The many ways to go…
We are so lucky in Drammen that we have a unique cultural monument that is used by the city's population almost 150 years after it was built. A group of far-sighted citizens saw the potential that lay in Bragernesåsen.
This grazed and rather bare, barren and south-facing hillside close to the river and the city could be planted and paths and roads could be made so that the city's people could enjoy the blessing of hiking and fresh air a short distance from the center. After some individual citizens had started planting at their own expense and started to build a walkway that we today call the Zik-Zak, the Åsk Committee was founded in 1880. The committee raised money, planned and participated in the work many generations of Drammen residents and visitors have been able to enjoy. good of. We remember the names of the initiators and later sponsors and supporters because some of the most popular paths and places were named after them: Wriedts bench, Wulfsberg Chausséen, Oscarstien, Thurmanns vei, Otto Lund's path, printer Købkes vei, Ingeniør Walter's vei etc. The most important the source of knowledge about this is Per Otto Borgen's book The Fairy Tale about Bragernesåsen, from 1996.

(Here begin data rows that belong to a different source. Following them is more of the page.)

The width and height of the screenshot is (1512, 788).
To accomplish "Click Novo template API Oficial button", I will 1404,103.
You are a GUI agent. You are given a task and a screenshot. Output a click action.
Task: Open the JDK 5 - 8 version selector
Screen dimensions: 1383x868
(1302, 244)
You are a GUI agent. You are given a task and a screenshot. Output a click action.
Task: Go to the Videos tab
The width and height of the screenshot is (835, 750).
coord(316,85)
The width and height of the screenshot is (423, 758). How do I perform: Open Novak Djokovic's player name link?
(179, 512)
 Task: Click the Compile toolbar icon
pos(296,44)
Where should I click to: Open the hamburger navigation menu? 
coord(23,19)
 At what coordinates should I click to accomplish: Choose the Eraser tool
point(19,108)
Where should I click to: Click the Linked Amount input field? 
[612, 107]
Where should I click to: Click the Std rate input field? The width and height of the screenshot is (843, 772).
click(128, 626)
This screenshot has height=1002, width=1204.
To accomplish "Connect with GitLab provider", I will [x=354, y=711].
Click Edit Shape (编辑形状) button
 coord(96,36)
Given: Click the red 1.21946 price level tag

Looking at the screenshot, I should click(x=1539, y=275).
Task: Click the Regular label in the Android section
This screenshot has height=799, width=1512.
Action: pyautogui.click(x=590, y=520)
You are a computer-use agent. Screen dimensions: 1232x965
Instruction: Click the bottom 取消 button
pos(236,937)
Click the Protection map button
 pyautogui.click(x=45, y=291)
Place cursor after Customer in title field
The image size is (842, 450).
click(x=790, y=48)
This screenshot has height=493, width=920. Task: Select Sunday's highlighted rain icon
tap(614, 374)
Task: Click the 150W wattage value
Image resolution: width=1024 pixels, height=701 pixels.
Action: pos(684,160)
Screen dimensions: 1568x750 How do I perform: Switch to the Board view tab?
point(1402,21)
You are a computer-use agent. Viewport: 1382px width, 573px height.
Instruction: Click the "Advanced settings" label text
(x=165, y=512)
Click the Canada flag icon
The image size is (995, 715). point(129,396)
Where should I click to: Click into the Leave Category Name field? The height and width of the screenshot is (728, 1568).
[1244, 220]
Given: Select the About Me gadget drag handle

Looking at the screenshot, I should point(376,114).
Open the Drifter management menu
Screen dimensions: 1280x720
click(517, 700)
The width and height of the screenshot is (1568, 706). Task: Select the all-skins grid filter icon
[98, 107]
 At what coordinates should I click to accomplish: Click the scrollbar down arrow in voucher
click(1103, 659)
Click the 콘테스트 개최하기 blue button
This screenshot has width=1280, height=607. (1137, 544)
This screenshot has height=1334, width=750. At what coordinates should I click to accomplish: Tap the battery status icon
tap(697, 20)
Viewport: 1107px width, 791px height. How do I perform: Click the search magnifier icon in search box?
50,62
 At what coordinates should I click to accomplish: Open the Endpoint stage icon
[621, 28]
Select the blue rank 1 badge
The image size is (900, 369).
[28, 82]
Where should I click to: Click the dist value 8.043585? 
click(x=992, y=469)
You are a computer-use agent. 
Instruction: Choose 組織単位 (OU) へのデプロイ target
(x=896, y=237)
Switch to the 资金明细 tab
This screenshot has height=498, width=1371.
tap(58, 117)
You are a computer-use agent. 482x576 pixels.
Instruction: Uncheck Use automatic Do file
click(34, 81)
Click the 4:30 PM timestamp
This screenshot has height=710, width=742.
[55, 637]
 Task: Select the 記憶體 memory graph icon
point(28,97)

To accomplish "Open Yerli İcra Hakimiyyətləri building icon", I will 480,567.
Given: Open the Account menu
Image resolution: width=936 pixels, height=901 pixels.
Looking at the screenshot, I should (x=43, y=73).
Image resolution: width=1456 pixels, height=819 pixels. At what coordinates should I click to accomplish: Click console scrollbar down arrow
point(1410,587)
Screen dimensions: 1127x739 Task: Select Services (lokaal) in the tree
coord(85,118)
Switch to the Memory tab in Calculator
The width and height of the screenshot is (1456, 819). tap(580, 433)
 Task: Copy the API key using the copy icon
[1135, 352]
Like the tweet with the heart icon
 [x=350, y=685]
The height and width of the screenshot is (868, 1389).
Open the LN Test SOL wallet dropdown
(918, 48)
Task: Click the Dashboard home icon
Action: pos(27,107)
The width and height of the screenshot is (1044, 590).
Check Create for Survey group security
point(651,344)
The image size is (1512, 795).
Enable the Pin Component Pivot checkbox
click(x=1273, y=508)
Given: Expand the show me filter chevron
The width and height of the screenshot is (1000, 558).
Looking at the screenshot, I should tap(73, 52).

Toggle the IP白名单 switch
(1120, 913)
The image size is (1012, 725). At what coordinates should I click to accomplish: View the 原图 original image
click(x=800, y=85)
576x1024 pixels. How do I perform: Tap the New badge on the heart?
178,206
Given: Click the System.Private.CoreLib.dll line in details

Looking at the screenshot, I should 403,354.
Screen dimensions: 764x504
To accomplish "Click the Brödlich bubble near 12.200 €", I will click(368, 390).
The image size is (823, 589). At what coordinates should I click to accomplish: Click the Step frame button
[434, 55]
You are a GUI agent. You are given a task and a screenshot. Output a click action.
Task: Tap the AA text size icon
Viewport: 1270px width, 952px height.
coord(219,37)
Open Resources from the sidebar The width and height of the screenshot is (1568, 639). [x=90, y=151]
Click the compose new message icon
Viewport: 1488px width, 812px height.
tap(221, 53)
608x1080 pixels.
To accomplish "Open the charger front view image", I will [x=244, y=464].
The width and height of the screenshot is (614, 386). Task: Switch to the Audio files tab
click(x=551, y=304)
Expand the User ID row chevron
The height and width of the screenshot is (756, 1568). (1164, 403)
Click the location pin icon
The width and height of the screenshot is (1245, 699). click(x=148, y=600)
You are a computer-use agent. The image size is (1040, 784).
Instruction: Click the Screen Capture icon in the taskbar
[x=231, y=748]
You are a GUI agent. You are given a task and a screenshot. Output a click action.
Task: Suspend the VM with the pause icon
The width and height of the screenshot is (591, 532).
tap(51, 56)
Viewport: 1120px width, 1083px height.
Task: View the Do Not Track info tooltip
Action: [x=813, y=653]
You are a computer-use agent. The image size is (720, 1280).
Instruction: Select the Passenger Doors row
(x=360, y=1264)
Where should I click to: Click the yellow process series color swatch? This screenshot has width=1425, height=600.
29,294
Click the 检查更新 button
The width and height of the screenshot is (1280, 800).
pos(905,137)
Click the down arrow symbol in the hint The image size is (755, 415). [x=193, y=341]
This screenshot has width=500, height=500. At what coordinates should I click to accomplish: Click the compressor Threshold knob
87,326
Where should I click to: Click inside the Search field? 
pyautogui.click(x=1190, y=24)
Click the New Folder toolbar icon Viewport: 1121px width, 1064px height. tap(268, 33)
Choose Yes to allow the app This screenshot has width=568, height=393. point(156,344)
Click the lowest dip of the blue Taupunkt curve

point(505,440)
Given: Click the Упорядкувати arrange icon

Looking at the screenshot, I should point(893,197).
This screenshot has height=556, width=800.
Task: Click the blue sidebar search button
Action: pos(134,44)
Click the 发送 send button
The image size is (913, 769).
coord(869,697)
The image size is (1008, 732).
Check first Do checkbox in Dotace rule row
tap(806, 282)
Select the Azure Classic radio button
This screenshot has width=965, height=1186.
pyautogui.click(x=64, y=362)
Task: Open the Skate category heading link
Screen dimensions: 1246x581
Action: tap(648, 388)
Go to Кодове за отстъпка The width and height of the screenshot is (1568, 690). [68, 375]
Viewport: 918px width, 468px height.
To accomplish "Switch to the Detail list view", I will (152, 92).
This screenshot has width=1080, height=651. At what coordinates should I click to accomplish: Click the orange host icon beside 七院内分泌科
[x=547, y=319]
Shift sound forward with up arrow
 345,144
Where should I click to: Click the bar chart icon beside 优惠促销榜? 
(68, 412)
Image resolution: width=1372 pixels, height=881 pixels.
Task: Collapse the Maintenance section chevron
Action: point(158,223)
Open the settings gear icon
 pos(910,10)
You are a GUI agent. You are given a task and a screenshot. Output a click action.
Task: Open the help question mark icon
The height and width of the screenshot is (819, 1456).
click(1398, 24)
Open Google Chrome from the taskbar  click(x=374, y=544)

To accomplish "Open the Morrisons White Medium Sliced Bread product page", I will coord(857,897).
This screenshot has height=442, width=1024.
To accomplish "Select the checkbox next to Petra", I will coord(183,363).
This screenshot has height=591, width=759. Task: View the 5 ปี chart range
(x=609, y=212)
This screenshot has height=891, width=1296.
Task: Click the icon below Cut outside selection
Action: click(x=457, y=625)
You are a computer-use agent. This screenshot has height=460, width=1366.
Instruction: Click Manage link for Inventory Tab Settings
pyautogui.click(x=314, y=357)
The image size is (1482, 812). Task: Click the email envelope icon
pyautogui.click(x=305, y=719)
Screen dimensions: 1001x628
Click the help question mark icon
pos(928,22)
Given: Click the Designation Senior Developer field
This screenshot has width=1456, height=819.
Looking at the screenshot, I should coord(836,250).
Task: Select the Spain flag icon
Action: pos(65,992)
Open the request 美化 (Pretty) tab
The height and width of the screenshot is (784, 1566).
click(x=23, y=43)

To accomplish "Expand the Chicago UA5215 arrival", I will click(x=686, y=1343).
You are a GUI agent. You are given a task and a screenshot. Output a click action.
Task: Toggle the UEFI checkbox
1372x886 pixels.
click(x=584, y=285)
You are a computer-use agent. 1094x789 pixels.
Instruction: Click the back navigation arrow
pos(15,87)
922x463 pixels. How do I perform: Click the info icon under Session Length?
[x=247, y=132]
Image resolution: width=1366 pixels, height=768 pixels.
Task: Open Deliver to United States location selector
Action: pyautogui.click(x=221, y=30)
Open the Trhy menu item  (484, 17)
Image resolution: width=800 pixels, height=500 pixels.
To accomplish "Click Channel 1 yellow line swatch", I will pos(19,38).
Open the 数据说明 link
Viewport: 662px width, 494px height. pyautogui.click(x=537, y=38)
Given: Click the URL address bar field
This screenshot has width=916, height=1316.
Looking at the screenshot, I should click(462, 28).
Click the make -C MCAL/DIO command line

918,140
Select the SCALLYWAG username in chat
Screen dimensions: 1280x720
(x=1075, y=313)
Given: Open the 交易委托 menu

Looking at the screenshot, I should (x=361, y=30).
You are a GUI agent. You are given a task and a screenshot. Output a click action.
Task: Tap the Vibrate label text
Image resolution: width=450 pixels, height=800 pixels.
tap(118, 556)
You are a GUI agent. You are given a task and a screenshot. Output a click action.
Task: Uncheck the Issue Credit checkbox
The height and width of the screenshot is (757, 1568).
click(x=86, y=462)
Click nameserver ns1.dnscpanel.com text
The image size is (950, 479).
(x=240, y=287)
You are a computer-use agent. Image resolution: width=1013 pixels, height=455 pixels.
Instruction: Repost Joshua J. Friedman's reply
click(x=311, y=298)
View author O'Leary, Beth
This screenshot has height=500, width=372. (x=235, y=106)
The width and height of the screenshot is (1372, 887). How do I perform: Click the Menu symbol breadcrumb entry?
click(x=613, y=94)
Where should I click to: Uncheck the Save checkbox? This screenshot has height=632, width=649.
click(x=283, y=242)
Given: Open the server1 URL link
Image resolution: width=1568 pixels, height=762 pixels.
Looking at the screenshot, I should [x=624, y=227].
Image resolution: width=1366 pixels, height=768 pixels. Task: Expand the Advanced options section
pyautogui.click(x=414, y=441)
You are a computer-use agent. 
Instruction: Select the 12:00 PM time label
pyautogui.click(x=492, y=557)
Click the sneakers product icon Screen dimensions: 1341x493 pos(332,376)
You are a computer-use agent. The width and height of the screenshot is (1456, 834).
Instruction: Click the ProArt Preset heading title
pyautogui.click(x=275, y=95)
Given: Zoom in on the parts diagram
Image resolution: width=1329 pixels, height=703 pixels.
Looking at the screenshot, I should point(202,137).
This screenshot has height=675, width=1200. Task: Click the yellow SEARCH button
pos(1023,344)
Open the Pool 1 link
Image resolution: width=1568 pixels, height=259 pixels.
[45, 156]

We can wonder how such a magnificent and complicated structure in a fairly rough nature was possible. The answer lies in the fact that Drammen, then as now, was a port and trading town with its gaze facing both the valleys and mountain ranges and out towards the fjord and the great foreign land. It was the romantic ideas of closeness to nature and the notion that fresh air and movement served both the body and the soul, which resonated here. The proximity to trends in Germany, Switzerland, Italy, France and England meant that the people of Drammen were completely in step with the times, that walking was a cultural activity that could be developed through facilitation. Drywalls in stone walls and railings at the steepest cliffs and most spectacular viewpoints made the trip safe, and in selected places pavilions were built with easy serving. For a long time, Norwegian natural scientists (botanists, geologists, cartographers, meteorologists) had conquered the mountains through their collection of knowledge, and painters, poets and composers had sung the national splendor that lay in the rural culture, the fjords and the mountain massifs. And already in 1868, the Norwegian Tourist Association was founded. Hiking was when the work with the city's Friluftssanatorium was started has already become a diverse, formalized and increasingly widespread activity. The romantic cultivation of fervor and empathy allowed the sensitive human mind to be tuned to receive impulses from the appearance of nature and thus create an inner movement, a vital self-activity in the one who wandered, free and reflected, with no other purpose than to get a rich, reflected experience. This made the walk an experience that could be compared to the art experience, the art experience that at the end of the 19th century also emphasized it with the personal, participatory self-activity. Walking for the sake of walking became almost an art form. To walk in this way was something quite different and more than just moving one's body from one point to another. The cultural history of hiking is not at all identical to the technology history of transport.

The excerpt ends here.